#### TASK INPUT

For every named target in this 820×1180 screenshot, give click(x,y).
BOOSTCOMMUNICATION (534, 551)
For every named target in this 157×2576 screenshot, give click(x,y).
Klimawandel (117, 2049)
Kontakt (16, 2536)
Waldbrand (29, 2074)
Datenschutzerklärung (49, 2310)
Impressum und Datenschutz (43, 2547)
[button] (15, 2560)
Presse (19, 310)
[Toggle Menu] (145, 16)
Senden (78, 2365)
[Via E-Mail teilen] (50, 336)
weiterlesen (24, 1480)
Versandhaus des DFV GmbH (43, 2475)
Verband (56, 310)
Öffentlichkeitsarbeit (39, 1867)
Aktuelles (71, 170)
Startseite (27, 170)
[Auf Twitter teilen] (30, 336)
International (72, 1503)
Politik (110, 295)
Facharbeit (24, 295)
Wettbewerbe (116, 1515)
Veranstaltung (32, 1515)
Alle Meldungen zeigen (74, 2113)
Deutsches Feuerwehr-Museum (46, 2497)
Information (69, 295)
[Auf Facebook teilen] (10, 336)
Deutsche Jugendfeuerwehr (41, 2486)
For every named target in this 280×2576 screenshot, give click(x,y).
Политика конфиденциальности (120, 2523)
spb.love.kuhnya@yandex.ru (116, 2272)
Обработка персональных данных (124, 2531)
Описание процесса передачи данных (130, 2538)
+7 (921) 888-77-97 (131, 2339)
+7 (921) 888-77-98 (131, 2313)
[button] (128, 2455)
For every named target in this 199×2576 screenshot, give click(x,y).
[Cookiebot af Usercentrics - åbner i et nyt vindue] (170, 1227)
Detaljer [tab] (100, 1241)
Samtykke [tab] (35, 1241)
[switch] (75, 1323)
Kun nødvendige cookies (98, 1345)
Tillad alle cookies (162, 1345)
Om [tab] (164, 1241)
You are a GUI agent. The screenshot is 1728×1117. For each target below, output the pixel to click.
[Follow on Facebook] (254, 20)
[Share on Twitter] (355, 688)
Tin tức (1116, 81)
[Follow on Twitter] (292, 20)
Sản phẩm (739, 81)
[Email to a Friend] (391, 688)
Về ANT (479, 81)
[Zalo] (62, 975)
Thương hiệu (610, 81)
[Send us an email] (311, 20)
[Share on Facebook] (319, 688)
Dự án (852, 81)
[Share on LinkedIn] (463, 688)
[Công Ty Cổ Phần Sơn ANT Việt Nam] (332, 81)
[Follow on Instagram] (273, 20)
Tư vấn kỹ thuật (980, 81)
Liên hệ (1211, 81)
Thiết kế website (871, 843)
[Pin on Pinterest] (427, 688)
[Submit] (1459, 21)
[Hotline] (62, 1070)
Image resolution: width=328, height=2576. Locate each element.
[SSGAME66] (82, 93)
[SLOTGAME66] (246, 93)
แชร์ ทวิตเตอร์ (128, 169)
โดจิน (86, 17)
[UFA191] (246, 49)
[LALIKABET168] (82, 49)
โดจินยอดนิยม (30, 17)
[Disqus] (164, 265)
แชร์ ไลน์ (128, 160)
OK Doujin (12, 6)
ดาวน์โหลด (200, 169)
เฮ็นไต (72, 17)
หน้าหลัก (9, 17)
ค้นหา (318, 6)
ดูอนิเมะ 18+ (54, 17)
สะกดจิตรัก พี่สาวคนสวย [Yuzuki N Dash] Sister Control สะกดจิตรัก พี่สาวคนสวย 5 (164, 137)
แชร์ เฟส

########

## TO DO
Output all the lines above, matching them word for word.

## SOLUTION FOR THIS PROBLEM
For every named target in this 820×1180 screenshot, give click(x,y).
BOOSTCOMMUNICATION (534, 551)
For every named target in this 157×2576 screenshot, give click(x,y).
Klimawandel (117, 2049)
Kontakt (16, 2536)
Waldbrand (29, 2074)
Datenschutzerklärung (49, 2310)
Impressum und Datenschutz (43, 2547)
[button] (15, 2560)
Presse (19, 310)
[Toggle Menu] (145, 16)
Senden (78, 2365)
[Via E-Mail teilen] (50, 336)
weiterlesen (24, 1480)
Versandhaus des DFV GmbH (43, 2475)
Verband (56, 310)
Öffentlichkeitsarbeit (39, 1867)
Aktuelles (71, 170)
Startseite (27, 170)
[Auf Twitter teilen] (30, 336)
International (72, 1503)
Politik (110, 295)
Facharbeit (24, 295)
Wettbewerbe (116, 1515)
Veranstaltung (32, 1515)
Alle Meldungen zeigen (74, 2113)
Deutsches Feuerwehr-Museum (46, 2497)
Information (69, 295)
[Auf Facebook teilen] (10, 336)
Deutsche Jugendfeuerwehr (41, 2486)
For every named target in this 280×2576 screenshot, give click(x,y).
Политика конфиденциальности (120, 2523)
spb.love.kuhnya@yandex.ru (116, 2272)
Обработка персональных данных (124, 2531)
Описание процесса передачи данных (130, 2538)
+7 (921) 888-77-97 (131, 2339)
+7 (921) 888-77-98 (131, 2313)
[button] (128, 2455)
For every named target in this 199×2576 screenshot, give click(x,y).
[Cookiebot af Usercentrics - åbner i et nyt vindue] (170, 1227)
Detaljer [tab] (100, 1241)
Samtykke [tab] (35, 1241)
[switch] (75, 1323)
Kun nødvendige cookies (98, 1345)
Tillad alle cookies (162, 1345)
Om [tab] (164, 1241)
You are a GUI agent. The screenshot is 1728×1117. For each target below, output the pixel to click.
[Follow on Facebook] (254, 20)
[Share on Twitter] (355, 688)
Tin tức (1116, 81)
[Follow on Twitter] (292, 20)
Sản phẩm (739, 81)
[Email to a Friend] (391, 688)
Về ANT (479, 81)
[Zalo] (62, 975)
Thương hiệu (610, 81)
[Send us an email] (311, 20)
[Share on Facebook] (319, 688)
Dự án (852, 81)
[Share on LinkedIn] (463, 688)
[Công Ty Cổ Phần Sơn ANT Việt Nam] (332, 81)
[Follow on Instagram] (273, 20)
Tư vấn kỹ thuật (980, 81)
Liên hệ (1211, 81)
Thiết kế website (871, 843)
[Pin on Pinterest] (427, 688)
[Submit] (1459, 21)
[Hotline] (62, 1070)
Image resolution: width=328, height=2576. Locate each element.
[SSGAME66] (82, 93)
[SLOTGAME66] (246, 93)
แชร์ ทวิตเตอร์ (128, 169)
โดจิน (86, 17)
[UFA191] (246, 49)
[LALIKABET168] (82, 49)
โดจินยอดนิยม (30, 17)
[Disqus] (164, 265)
แชร์ ไลน์ (128, 160)
OK Doujin (12, 6)
ดาวน์โหลด (200, 169)
เฮ็นไต (72, 17)
หน้าหลัก (9, 17)
ค้นหา (318, 6)
ดูอนิเมะ 18+ (54, 17)
สะกดจิตรัก พี่สาวคนสวย [Yuzuki N Dash] Sister Control สะกดจิตรัก พี่สาวคนสวย 5 (164, 137)
แชร์ เฟส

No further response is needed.